(Dataset content Opens)

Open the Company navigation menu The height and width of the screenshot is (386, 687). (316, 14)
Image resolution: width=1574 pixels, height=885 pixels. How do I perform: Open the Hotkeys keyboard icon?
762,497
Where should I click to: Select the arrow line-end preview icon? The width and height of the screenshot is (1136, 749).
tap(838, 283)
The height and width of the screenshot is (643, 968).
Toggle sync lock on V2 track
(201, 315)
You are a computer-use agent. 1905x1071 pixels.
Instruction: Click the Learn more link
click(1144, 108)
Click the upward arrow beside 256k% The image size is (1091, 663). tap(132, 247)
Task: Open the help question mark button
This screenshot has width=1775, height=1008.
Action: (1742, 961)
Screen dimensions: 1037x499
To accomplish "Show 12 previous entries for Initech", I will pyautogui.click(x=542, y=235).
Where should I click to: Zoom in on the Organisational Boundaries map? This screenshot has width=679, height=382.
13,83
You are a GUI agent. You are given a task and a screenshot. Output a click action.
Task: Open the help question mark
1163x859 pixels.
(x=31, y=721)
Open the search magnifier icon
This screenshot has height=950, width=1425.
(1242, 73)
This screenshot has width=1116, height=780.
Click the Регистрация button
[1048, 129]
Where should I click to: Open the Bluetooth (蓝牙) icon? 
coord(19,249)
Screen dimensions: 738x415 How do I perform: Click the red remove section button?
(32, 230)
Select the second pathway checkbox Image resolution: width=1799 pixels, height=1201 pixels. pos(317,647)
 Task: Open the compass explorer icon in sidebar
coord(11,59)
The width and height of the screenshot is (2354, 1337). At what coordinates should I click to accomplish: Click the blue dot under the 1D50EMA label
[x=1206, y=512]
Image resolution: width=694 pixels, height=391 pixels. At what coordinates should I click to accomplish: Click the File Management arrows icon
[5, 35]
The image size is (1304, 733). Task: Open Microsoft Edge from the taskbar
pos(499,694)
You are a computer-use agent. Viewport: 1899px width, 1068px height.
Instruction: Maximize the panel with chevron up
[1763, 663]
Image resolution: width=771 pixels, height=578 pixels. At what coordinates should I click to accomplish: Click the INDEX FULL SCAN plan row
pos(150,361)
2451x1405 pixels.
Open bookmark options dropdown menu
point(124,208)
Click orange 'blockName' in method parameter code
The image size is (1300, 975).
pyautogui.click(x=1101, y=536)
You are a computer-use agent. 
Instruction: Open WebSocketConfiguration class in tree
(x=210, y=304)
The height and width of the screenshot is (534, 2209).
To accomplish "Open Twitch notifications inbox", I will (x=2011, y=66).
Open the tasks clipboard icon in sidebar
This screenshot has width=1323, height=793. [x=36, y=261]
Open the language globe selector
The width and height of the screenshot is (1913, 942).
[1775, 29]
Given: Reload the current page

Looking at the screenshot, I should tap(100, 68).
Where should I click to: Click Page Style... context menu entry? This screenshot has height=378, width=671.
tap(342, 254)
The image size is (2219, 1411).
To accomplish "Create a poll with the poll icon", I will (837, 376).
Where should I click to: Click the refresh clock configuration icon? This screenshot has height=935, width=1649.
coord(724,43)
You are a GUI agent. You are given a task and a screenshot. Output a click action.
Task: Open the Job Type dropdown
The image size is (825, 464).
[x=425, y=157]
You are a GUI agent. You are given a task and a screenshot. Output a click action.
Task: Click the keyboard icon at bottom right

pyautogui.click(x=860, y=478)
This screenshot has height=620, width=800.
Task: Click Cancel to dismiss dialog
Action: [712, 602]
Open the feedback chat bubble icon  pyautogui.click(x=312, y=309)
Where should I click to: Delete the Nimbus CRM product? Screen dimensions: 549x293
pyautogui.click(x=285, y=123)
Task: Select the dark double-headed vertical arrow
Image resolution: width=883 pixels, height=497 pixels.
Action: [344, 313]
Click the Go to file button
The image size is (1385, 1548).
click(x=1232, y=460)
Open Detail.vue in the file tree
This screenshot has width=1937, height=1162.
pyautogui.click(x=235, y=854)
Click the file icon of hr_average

(Dataset content Closes)

What you have to do » Exact reproduction of the lines from the top of the material through the line where "The height and width of the screenshot is (643, 968)." appears is required, both boundary lines included, with no other output.

Solution »
Open the Company navigation menu The height and width of the screenshot is (386, 687). (316, 14)
Image resolution: width=1574 pixels, height=885 pixels. How do I perform: Open the Hotkeys keyboard icon?
762,497
Where should I click to: Select the arrow line-end preview icon? The width and height of the screenshot is (1136, 749).
tap(838, 283)
The height and width of the screenshot is (643, 968).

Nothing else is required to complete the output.